The polar bear wouldn’t have been able to help the growl or the way her canines elongated in her mouth. Predators didn’t like it when more dangerous predators showed up. Dragons were as dangerous as anything supernatural got, and they didn’t play nice with others.
Strike that. They didn’t play. Period.
Brand ignored the growled warning. He’d already sized her up in one glance. This woman was an alpha and unmated, which could make her dangerous. Good thing he didn’t care.
He whipped out the credentials he used in situations like these. “My name is Brand Astarot. I’m a private investigator.”
The lie about his job tripped easily off his tongue. He’d been using the PI cover for his own purposes for a long time. It tended to open doors faster, or at least give him a reason to be in unusual locations and circumstances. “Dr. Oppenheim should be expecting me.”
The bear shifter took a moment to force her teeth back to human size. “My apologies, Mr. Astarot,” she murmured. “We don’t get much traffic during daylight hours.”

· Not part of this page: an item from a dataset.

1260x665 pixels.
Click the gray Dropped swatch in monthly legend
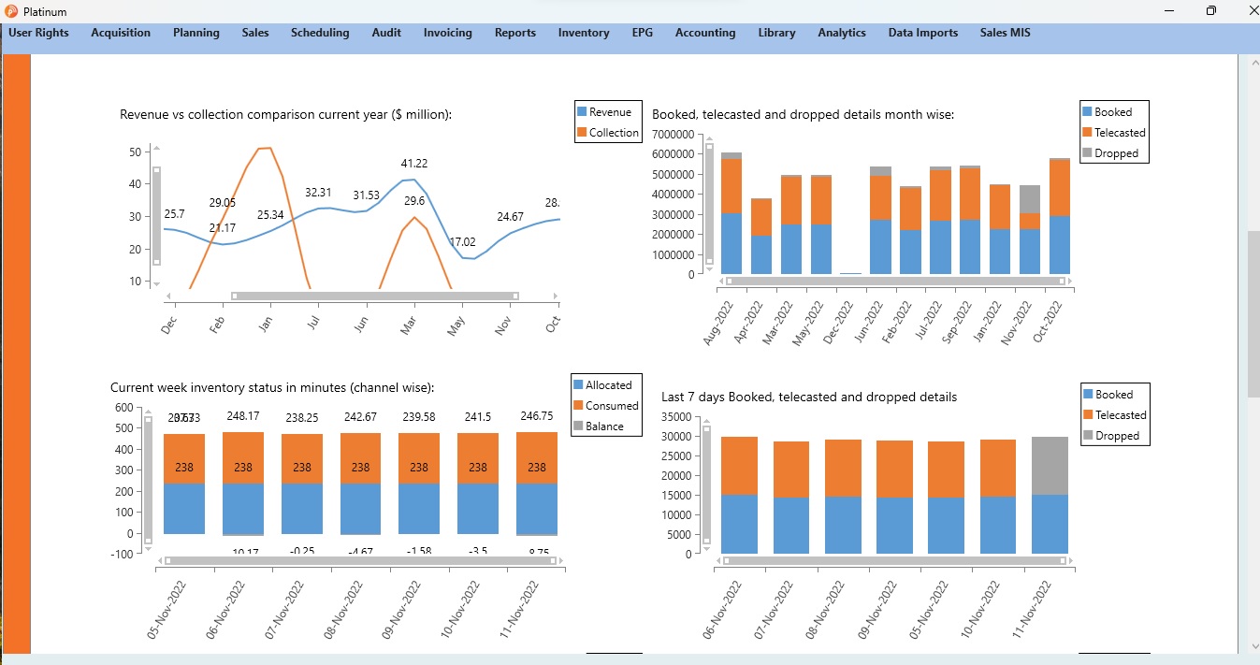coord(1087,153)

Not completely at ease, she eyed his form, taking in his six-foot-five, muscled frame, the breadth of his shoulders, her gaze finally dropping to his right hand.

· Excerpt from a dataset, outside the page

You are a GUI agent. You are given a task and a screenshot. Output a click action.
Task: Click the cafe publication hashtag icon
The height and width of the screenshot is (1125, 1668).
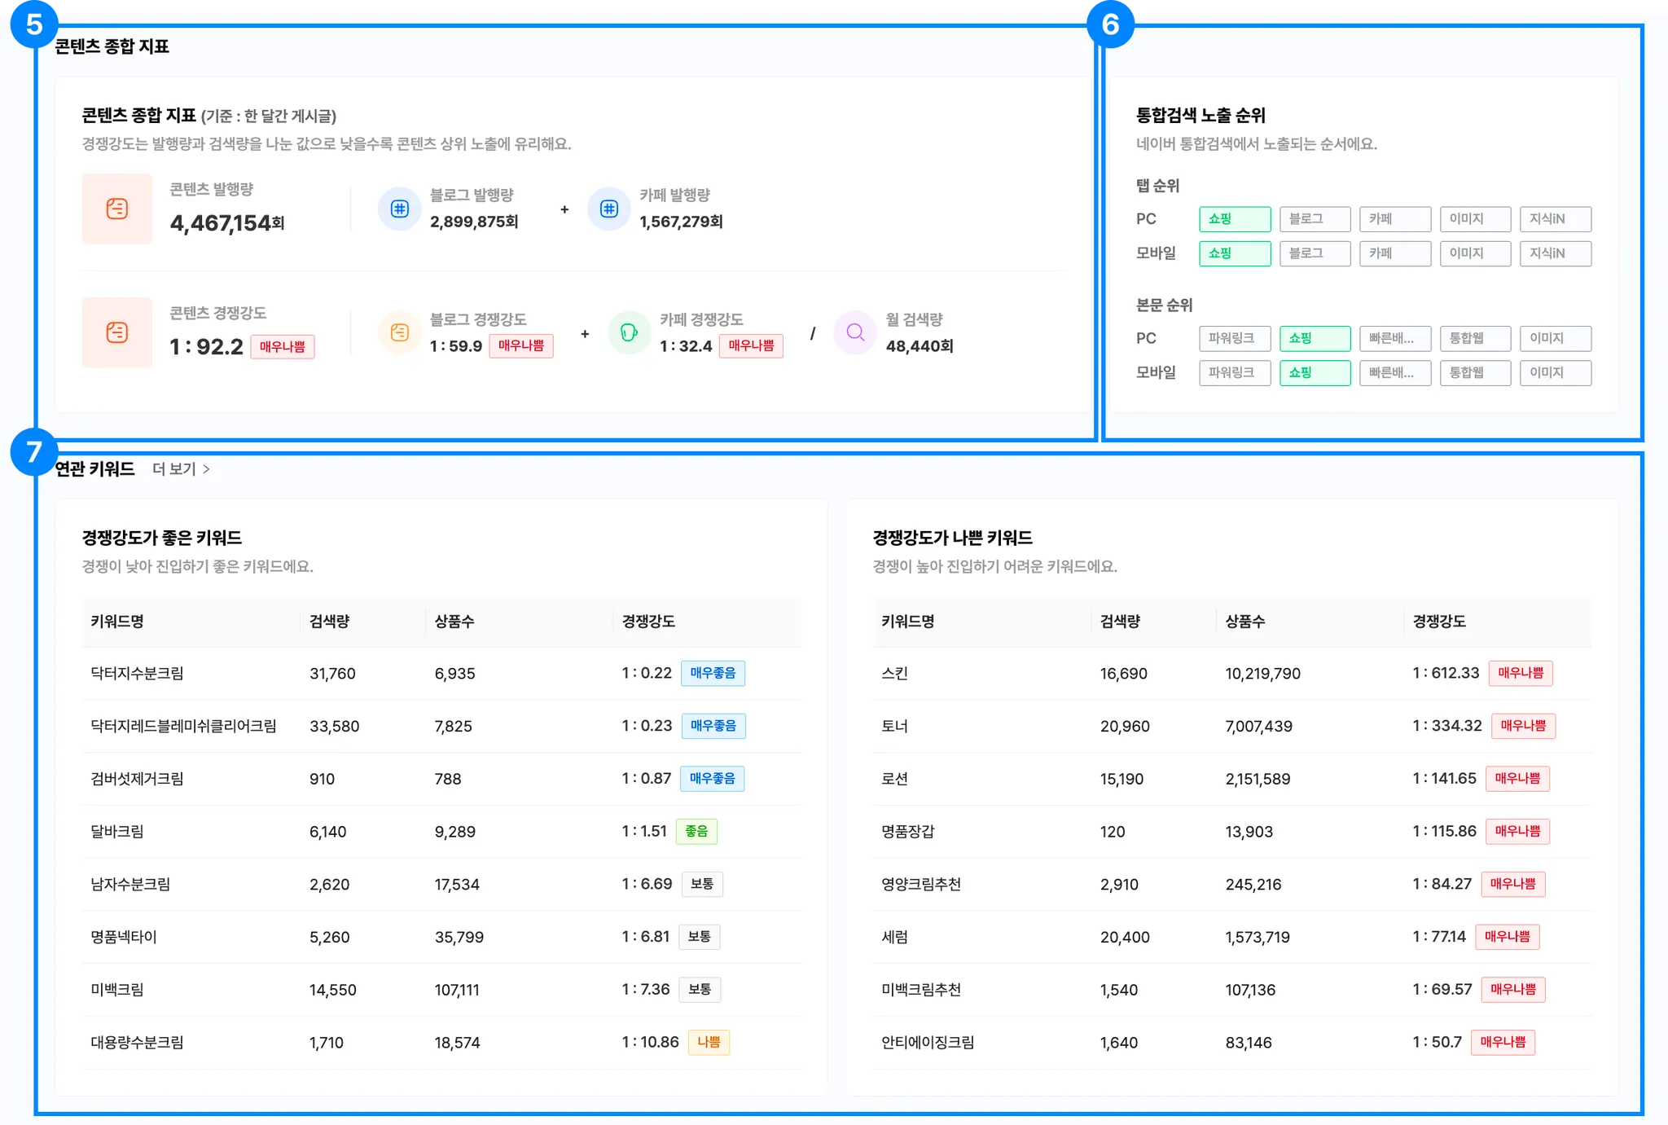tap(609, 209)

Every dragon shifter sported a brand signifying the clan and king he owed allegiance to—Blue, Gold, Red, White, Green, or Black. Even in the Americas, supernaturals knew to check.
Brand had no such mark on his hand. Which left only one option—he was a rogue dragon, abandoned or exiled by his people, or one who’d deliberately left his clan.

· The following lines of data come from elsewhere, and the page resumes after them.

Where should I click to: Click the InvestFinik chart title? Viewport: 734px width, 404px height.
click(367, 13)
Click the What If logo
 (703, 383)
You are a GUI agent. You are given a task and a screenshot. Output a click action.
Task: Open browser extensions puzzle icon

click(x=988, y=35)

A rogue who hadn’t already been hunted down and killed by his own kind tended to be batshit crazy and unpredictable with it. Crazy wasn’t his style.
Yet.
But the receptionist didn’t know that, and the general perception was a tool he relied on to stay alive.
“We don’t ge
t many dragons in here, either,” she finally said.
Reading between the lines, and knowing his extremely secretive people, he doubted this clinic got any. Dragons had their own healers. “I understand.”
She nodded, then picked up the phone. “Dr. Oppenheim? A private investigator named Mr. Astarot has arrived. Shall I have him go on back?”
After a long silence, a calm voice answered. “I’ve been expecting him. However, our patient is about to supernova again.”
Supernova?
Dr. Oppenheim continued. “I guess if he’s investigating her, he’d better see what he’s dealing with.”
Even the shifter grimaced. She hit the button to hang up and pointed at a set of double doors to her right. “Through there. End of the hall.”
Brand paused at the doors. “What does supernova mean in this context?”
She grimaced again. “Let’s just say we’re lucky we have a fireproof room, or we would’ve burned down twice in the last month.”
Fire. The same symptom he’d been tracking all over the damn planet. Brand couldn’t see Ladon bothering with any of the lesser fire creatures, and he was too smart to mess with a hellhound. He’d initially assumed Ladon was searching for a dragon mate. A queen would stop the aging process for the king, as well as help solidify his claim to the throne. As a new king, Ladon could use all the support he could get.
But no. The scent mingling in the smoke wasn’t dragon. This was something…different. And if his suspicions were right, something impossible.
Adrenaline-fueled curiosity mixed with a certain amount of dread as Brand made his way down the long corridor. About the length of a football field, the walls were painted white, matching the white tile floors, all illuminated by overhead lights that gave off a low buzz that aggravated his sensitive hearing and cast a bluish hue over everything.
He passed several doors with various labels. Normal ones like exam rooms and surgery. A few not-so-normal ones. He held in a sneer as he passed a room geared toward newly made werewolves—no windows, dragonsteel bars that he’d bet were electrified, magically warded, or both. Not that a dragon’s first time shifting was any easier, but they had their own process for that.